La mañana continuó con el rescate de un escalador madrileño de 32 años que sufrió una posible fractura de peroné mientras progresaba por la Cresta de Salenques, también en Benasque, y fue trasladado al Hospital de Barbastro. Poco después, un barranquista barcelonés de 43 años sufrió una posible luxación de hombro en el barranco del Vero al evitar la caída de un compañero, por lo que fue evacuado al Hospital San Jorge de Huesca.

Durante las primeras horas de la tarde fueron auxiliados dos escaladores en la Cresta de Llosas. Uno de ellos, vecino de Alcobendas y de 54 años, presentaba un cuadro de agotamiento, mientras el segundo, de 28 años y residente en San Sebastián, resultó ileso.

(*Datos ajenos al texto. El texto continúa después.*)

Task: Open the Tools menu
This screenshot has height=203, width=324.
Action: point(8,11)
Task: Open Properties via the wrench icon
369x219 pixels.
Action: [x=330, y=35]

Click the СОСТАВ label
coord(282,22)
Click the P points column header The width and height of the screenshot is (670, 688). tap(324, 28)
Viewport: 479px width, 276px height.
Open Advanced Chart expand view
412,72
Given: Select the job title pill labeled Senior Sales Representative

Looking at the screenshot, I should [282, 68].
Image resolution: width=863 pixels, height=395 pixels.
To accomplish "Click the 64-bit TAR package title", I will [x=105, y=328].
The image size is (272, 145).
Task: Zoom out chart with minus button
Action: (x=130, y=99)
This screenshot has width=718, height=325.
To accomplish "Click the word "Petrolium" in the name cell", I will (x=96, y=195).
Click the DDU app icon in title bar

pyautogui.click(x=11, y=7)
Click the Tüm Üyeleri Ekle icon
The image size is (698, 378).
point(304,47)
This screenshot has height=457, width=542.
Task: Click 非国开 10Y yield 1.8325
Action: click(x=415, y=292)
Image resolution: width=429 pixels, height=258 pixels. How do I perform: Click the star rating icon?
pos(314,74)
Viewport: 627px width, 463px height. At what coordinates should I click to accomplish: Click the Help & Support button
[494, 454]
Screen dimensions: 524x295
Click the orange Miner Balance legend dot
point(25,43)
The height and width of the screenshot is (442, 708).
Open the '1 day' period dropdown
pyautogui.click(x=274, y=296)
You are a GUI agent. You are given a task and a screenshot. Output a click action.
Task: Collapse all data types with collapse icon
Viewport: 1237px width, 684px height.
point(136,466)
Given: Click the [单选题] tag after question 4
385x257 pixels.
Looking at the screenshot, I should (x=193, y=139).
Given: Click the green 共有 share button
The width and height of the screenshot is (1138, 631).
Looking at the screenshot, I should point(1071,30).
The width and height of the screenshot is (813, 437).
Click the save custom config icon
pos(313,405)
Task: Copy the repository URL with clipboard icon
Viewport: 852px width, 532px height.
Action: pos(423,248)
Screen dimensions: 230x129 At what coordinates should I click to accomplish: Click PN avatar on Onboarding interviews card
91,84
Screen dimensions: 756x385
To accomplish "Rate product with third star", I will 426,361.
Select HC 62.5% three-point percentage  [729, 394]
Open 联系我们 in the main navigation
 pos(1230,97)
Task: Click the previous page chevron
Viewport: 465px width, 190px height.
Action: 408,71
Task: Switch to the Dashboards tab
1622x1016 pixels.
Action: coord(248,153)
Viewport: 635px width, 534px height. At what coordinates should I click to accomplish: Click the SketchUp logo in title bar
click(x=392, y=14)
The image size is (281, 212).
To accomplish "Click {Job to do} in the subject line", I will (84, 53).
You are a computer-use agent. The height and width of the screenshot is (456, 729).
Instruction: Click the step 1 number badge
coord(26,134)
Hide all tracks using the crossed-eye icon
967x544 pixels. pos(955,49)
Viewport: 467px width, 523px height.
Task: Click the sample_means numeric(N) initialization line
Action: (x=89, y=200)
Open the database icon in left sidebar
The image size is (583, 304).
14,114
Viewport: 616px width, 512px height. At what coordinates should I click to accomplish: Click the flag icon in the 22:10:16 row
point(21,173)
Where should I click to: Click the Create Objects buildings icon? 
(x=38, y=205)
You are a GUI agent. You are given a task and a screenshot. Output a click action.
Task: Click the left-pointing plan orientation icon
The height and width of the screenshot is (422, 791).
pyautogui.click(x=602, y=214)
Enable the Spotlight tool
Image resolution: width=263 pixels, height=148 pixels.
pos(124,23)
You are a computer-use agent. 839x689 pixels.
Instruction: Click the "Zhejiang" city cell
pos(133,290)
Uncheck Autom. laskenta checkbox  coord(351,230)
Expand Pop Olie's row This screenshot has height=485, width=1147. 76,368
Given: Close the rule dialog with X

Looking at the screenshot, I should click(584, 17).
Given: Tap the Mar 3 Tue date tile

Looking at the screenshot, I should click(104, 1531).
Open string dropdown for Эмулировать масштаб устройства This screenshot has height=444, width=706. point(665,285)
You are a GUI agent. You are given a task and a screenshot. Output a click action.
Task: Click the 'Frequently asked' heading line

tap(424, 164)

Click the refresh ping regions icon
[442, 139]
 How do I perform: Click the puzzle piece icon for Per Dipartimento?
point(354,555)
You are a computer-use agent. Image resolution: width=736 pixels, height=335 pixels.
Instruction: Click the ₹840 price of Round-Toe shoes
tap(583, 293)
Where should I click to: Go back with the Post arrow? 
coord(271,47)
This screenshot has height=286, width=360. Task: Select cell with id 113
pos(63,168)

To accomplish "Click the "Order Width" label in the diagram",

Minutos después también fueron rescatados dos senderistas oscenses, de 53 y 26 años, en la zona de la Cabaña del Turmo, donde el primero presentaba una posible lesión de rodilla y ambos pudieron regresar posteriormente por sus propios medios.

La intensa tarde prosiguió con el auxilio a dos montañeros vizcaínos de 31 años en la Aguja Ussel, en Sallent de Gállego, después de que una caída de piedras alcanzara a uno de ellos, que sufrió un posible esguince de tobillo. Tras la evacuación decidió desplazarse por sus propios medios hasta un centro hospitalario de Bilbao.

Las actuaciones de mayor gravedad llegaron al final del día. A las 18.00 horas un barranquista madrileño de 49 años sufrió un fuerte impacto contra una roca tras saltar a una poza en el barranco del Vero, en Alquézar, con una posible fractura de fémur. Apenas una hora y media después, un senderista zaragozano de 70 años cayó a distinto nivel mientras recorría el collado de Santa Isabel, en Plan, y también presentó una posible fractura de fémur. Ambos fueron evacuados al Hospital San Jorge de Huesca. La última salida se produjo a las 20.00 horas, cuando un excursionista barcelonés de 50 años sufrió una posible taquicardia en la Cola de Caballo, en Torla, siendo trasladado hasta Fiscal y posteriormente en una UVI móvil al Hospital de Barbastro.

En el conjunto de estas actuaciones participaron especialistas de los GREIM de Benasque, Boltaña, Panticosa, Jaca y Huesca, las Unidades Aéreas de Huesca y Benasque, además de personal sanitario del 061, ambulancias de Soporte Vital Básico, una UVI móvil y un vehículo del Ejército de Tierra. Todos los avisos fueron recibidos a través de la Sala de Emergencias 112 SOS Aragón y de la Central 062 de la Guardia Civil de Huesca.